-------- Input data --------

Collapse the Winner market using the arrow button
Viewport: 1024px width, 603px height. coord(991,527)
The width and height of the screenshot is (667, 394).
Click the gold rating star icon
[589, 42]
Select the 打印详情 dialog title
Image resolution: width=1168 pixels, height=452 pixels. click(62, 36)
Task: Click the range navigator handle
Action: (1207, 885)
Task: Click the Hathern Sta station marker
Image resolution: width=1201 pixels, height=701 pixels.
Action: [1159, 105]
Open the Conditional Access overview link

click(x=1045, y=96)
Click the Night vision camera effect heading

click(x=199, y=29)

--------

Activity —
Please give the listing again exactly, line for line.

Solution to the problem —
Collapse the Winner market using the arrow button
Viewport: 1024px width, 603px height. coord(991,527)
The width and height of the screenshot is (667, 394).
Click the gold rating star icon
[589, 42]
Select the 打印详情 dialog title
Image resolution: width=1168 pixels, height=452 pixels. click(62, 36)
Task: Click the range navigator handle
Action: (1207, 885)
Task: Click the Hathern Sta station marker
Image resolution: width=1201 pixels, height=701 pixels.
Action: [1159, 105]
Open the Conditional Access overview link

click(x=1045, y=96)
Click the Night vision camera effect heading

click(x=199, y=29)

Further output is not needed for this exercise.